As larger rated power of wind turbines are pursed, longer blades will capture more lightning strikes.

Lightning strike causes rapid temperature rise, melting or burning, mechanical damage due to magnetic force and acoustic shock wave, and dielectric breakdown (for non-conductive GFRP composites).

Need computational models to better understand the physics, hence, come up with better designs of lightning strike protections or composite structures to mitigate lightning strike damage.

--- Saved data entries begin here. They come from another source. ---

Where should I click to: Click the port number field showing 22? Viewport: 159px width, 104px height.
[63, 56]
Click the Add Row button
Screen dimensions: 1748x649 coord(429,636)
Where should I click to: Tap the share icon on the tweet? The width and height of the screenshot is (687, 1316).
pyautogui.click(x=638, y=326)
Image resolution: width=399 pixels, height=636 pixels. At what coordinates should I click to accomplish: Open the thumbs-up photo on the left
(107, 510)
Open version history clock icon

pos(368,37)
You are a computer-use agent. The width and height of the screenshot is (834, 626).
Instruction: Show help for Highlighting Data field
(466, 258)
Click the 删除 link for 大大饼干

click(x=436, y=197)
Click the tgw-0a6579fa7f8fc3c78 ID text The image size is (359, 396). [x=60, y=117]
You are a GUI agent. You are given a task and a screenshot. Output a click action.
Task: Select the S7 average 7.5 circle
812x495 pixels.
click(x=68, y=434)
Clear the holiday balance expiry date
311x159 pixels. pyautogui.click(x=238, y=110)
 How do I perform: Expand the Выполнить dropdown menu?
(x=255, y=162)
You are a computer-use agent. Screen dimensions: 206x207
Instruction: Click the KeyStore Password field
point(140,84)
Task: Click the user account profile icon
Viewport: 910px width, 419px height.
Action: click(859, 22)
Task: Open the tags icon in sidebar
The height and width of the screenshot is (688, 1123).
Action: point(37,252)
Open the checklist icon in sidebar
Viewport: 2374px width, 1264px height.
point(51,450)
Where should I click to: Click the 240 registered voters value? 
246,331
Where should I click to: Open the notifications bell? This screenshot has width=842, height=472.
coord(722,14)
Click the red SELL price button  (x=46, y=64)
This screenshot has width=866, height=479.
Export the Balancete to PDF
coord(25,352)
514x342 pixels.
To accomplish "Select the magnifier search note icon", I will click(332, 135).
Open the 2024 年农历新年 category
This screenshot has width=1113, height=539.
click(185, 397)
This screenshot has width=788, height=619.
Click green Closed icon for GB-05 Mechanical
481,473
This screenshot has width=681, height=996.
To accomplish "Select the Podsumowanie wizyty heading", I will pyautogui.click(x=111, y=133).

Presented a novel solution to estimate the interception efficiency for lightning strike protection (i.e., air terminations or copper receptors) based on the maximum static electric field induced by a lightning discharge.

A COMSOL FEA model of lightning electrostatic analysis was developed for the calculation of the static electric field for wind turbine blades.

Estimated the possibility of dielectric breakdown of the non-conductive glass fiber polymer (GFRP) composite wind turbine blades due to typical lightning strikes.

Y. Wang & W. Hu (2017). “Investigation of the Effects of Receptors on the Lightning Strike Protection of Wind Turbine Blades,” IEEE Transactions on Electromagnetic Compatibility, Vol. 59 (4), pp. 1-8.

Y. Wang & O. I. Zhupanska (2017). “Estimation of the Electric Fields and Dielectric Breakdown in Non-conductive Wind Turbine Blades Subjected to a Lightning Stepped Leader,” Wind Energy, Vol. 20 (5), pp. 927-942.